Alors qu’usuellement je me place au centre des gradins pour avoir une vue d’ensemble, cette fois je suis tout en haut et sur le coté . La vue est vertigineuse comme le spectacle que je m’apprête à voir.
Les rideaux s’ouvre sur une femme seule, minuscule par rapport à la scène .Une voix robotique annonce un couvre feux imposé au femmes, elles on 15mn pour se rendre chez elles . La voix forte et froide cite des articles de lois: les femmes appartiennes à leurs maris , elles n’on pas de liberté de mouvement ,toutes infractions mènent à 15 ans de camps de redressement. Les corps se croisent sans se regarder ni se toucher. Le bruit du compte à rebours frappe , TAC TAC TAC TAC…
Au début de la chorée le fond est rouge ,comme l’oppression ,comme le sang des femmes ,comme leur colère. Puis les corps se rencontrent et se soutiennent , ils soufrent mais ensembles et existe loin de l’ aliénation, la lumière devient douce.
Les mouvements sont fort et les corps tremblent , ils tentent de se libérer de leur condition et de leur carcans imposé. Ils sont fait pour la liberté .
Il y a deux danseuses et chacune font un solo; l’une avec une énergie de rage ,l’autre sur l’ étouffement, ses gestes sur le mots « sufocate » de la chanson sont émouvant.

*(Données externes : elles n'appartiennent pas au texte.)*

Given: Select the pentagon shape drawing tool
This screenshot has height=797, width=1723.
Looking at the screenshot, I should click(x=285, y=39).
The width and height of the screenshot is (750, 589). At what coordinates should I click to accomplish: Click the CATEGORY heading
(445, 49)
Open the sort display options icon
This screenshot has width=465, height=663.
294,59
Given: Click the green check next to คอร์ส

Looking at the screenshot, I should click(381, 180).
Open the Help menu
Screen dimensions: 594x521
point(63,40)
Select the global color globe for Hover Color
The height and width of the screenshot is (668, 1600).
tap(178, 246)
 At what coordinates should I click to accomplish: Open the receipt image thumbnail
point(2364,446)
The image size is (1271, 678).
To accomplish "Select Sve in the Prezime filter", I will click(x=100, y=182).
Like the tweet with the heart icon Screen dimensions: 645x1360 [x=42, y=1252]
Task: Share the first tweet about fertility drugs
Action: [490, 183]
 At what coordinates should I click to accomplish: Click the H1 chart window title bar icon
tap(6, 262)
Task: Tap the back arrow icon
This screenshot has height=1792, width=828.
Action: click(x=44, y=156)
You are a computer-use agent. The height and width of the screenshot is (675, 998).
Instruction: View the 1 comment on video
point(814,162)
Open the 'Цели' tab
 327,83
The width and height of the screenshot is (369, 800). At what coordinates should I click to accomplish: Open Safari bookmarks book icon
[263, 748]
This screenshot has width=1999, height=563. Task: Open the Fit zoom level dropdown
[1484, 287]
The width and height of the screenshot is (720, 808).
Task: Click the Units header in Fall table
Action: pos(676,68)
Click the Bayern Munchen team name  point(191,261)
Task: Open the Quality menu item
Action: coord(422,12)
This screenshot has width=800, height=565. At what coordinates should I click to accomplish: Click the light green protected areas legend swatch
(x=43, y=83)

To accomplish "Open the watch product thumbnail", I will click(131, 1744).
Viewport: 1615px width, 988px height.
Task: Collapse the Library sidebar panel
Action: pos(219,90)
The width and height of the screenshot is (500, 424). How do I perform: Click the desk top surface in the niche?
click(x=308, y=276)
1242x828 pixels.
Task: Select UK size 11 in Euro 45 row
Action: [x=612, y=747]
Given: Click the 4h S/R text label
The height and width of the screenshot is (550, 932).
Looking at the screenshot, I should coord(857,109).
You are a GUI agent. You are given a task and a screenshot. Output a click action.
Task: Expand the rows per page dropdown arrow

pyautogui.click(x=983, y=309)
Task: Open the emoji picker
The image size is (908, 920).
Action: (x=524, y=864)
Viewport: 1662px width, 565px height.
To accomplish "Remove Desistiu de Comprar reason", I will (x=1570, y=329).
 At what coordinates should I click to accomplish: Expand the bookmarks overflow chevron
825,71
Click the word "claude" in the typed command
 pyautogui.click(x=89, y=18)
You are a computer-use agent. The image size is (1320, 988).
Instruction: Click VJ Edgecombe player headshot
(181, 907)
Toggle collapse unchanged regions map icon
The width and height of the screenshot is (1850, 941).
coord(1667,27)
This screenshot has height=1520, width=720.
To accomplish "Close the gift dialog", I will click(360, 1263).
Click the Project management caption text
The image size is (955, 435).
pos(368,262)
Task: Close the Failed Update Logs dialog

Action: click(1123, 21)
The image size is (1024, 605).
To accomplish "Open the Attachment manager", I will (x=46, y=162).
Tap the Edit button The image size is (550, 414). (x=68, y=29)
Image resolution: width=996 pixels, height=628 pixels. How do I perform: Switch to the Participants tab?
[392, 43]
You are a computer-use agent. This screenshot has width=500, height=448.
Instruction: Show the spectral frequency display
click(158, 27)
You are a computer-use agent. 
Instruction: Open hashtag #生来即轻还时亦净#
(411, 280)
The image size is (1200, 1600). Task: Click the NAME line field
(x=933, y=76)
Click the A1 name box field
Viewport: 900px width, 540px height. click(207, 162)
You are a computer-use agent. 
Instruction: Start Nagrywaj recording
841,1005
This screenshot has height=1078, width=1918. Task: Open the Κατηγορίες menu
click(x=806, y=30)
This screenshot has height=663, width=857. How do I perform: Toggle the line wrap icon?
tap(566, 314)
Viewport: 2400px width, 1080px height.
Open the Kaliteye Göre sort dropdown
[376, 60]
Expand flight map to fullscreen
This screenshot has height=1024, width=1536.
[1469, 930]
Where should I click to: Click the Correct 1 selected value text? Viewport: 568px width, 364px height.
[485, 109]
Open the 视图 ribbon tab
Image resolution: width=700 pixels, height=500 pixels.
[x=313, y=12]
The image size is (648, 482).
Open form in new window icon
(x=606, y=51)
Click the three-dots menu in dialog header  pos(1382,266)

La salle a le souffle coupé lors d’une partie dansé sans aucune musique , un moment suspendu dans le temps.
La danse se finis tragiquement; après ces instants de liberté, la voix , l’oppression ,reviens et celles qui sont prises à rèver trop haut son excutées.
Un spectacle essentiel sur la question de l’oppression des femmes , un duo talentueux à aller voir.